Sharp, a Democrat who represented the Stanton area but now lives in Selbyville, had a different sort of reputation during his Senate career, which lasted from 1974 to 2002, the last six years spent as president pro tem. Despite his job as a building and grounds administrator for the New Castle County Vocational-Technical School District, he had the edge of someone who always suspected he was being looked down on as the sheet metal worker he once was.

Sharp proposed bringing back the whipping post. He threw out Sen. Nancy W. Cook, a respected fellow Democrat, as the co-chair of the Joint Finance Committee. Sen. Karen E. Peterson, a Democrat who has Sharp's seat as well as a jagged history with him, considers him a browbeater with an attitude that says, "The beatings will continue until morale improves."

By all accounts, Minner consulted no one about these appointments. She surprised the legislators. She surprised her own staff. She apparently cooked it up herself and then met quietly at Woodburn, the governor's house in Dover, with Cordrey and Sharp during the last 10 days or so to talk about it.

Sen. Thurman G. Adams Jr., the Senate's current president pro tem, seems to have been the first outsider to know. He said he spoke with Minner on Wednesday and was given a hint that she would be appointing two people with whom he had worked.

"I put two and two together," said Adams, who had only good things to say about his predecessors, especially Cordrey for his legislative work on state finances. "I support them absolutely."

After Adams heard, the rest of the Senate Democrats learned later on Wednesday about Cordrey but not Sharp. That waited until Thursday afternoon, when Minner invited all Senate Democrats and House Democrats to her office in Legislative Hall and broke the news.

People who were there say Minner did something that probably never has been done before. She made 28 legislators speechless. Almost all of them thought she was joking.

The Republican legislators found out about an hour later as the governor's office issued a press release. The reaction was the same as the Democrats'. The Republicans thought it was a prank, too. The House Republicans actually sent a staffer to the governor's office and the press room to check it out.

Senate Minority Whip Liane M. Sorenson, a Republican, was told of the appointments by a lobbyist who saw the press release. "I went in and told my caucus, and everybody laughed," she said.

It is a mystery why Minner would want Cordrey and Sharp in her Cabinet and why they would want to be there, not counting the six-figure annual salaries.

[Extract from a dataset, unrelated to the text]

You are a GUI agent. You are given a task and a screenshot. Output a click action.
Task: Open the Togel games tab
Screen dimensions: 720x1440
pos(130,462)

There is precious little evidence they even like each other. In the 10 years Minner was in the Senate from 1982 to 1992, Cordrey and Sharp as the president pro tem and majority leader kept her a backbencher. Now they would be working for her.

What work it is, too. As Cordrey and Sharp know very well themselves, legislators treat Cabinet secretaries like errand boys and girls. Cordrey is 71, and Sharp is 64, and it has been a long time since anyone told them what to do.

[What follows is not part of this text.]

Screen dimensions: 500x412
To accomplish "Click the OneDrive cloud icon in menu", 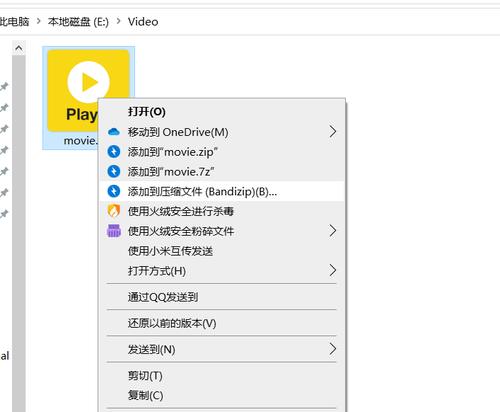I will point(114,132).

Minner did accomplish something with these appointments. She changed the subject from the Delaware Compensation Commission and its controversial salary recommendations.

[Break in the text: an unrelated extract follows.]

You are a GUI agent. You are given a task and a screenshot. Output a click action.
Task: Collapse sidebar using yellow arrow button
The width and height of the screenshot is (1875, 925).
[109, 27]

If the governor had a nickel for everyone who was stunned by her selections, her raise would pay for itself -- and not just the $132,500 annual pay she is in line for, but the $165,700 the commission wants her to have.

To go into the Cabinet, the nominees must be confirmed by the chamber where they served. Their fellow Democrats have a 13-8 majority, and while the caucus largely has protected Minner during her first term and governors generally get the Cabinets they want, these votes will be difficult.

Minner has put a lot on the line here. If the nominations are defeated or withdrawn because of the uproar, it would blight her second term, perhaps her lieutenant governor and the Democrats' future opportunity to elect a governor.

"After the election, when we had the first governor not facing election in 60 years, we didn't know if she was going to be Ruth Ann unleashed or Ruth Ann irrelevant. I think this is the Ruth Ann unleashed part," said House Majority Leader Wayne A. Smith, a Republican.

The irrelevant part could come. Adams, the president pro tem who is adept at counting votes, was not predicting confirmation when asked about it. All he said was, "I hope so."